* **What you are asked to do**: Gather up every line from the entries below that uses the word "Screenshot".

Stored data

--- START ---

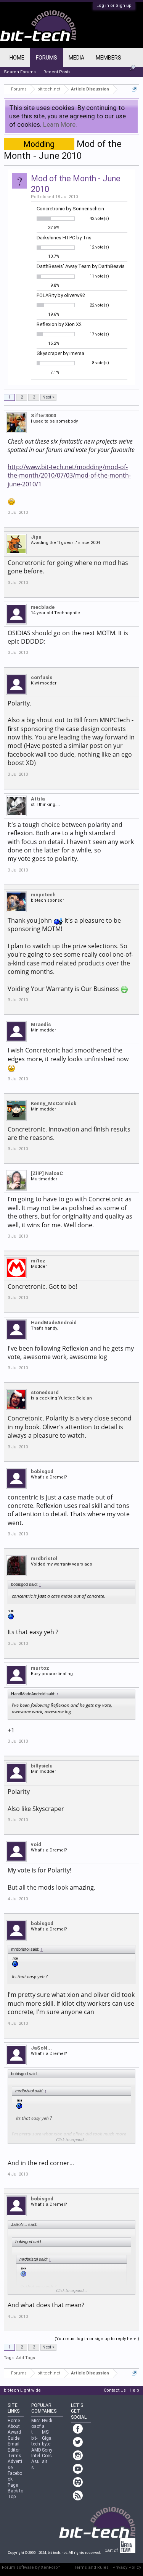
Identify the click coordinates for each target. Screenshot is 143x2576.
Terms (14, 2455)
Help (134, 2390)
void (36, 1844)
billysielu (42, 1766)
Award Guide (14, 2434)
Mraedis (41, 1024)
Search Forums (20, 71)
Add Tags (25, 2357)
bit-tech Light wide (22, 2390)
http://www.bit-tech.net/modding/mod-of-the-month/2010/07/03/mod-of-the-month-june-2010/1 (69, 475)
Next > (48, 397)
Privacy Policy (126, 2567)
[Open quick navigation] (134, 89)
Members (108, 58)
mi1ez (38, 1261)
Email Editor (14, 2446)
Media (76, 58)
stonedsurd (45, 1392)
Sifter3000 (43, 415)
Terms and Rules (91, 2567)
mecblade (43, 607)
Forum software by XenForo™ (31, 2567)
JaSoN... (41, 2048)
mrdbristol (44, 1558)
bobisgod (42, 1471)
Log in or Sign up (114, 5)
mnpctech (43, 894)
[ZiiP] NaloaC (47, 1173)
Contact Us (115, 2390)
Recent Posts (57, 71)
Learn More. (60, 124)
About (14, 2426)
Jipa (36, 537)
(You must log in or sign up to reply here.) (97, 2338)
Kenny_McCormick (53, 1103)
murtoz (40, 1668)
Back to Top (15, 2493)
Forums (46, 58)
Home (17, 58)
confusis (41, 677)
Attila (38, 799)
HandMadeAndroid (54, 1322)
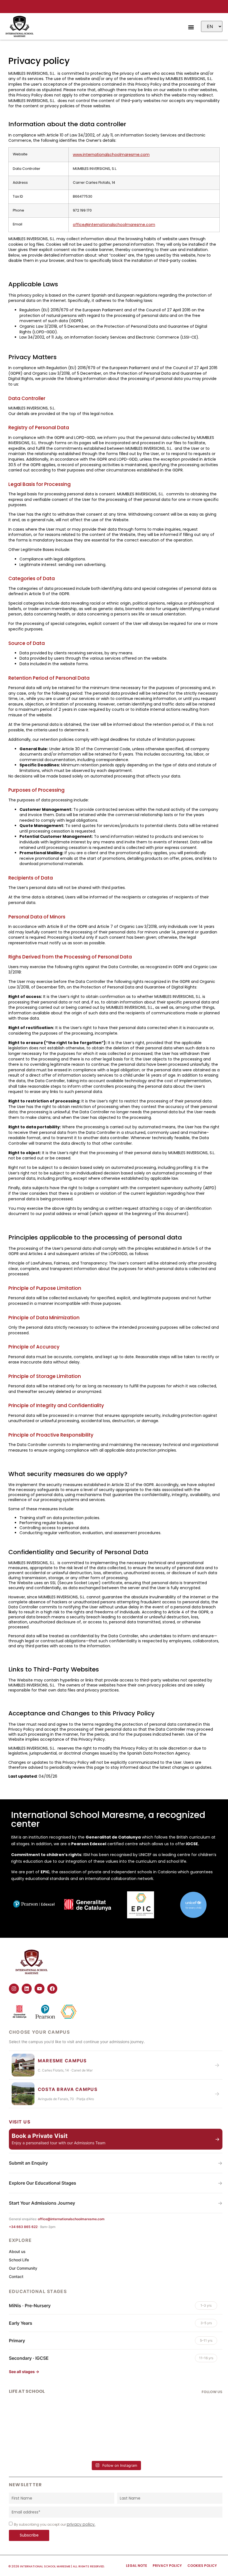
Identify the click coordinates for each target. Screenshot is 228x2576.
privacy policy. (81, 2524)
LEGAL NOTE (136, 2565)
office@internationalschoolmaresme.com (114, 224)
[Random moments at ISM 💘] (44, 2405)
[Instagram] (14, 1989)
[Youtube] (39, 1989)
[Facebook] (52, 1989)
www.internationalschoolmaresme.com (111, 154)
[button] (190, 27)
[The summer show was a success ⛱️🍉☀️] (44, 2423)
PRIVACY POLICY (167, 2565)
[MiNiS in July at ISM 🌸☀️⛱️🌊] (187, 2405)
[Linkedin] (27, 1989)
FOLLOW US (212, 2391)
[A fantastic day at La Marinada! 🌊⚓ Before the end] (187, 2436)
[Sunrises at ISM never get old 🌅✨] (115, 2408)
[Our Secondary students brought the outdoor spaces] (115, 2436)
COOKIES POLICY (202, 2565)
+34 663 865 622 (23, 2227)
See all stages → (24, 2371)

--- END ---

* **Solution to the problem**:
Identify the click coordinates for each target. Screenshot is 143x2576.
Identify the click coordinates for each target. Screenshot is 228x2576.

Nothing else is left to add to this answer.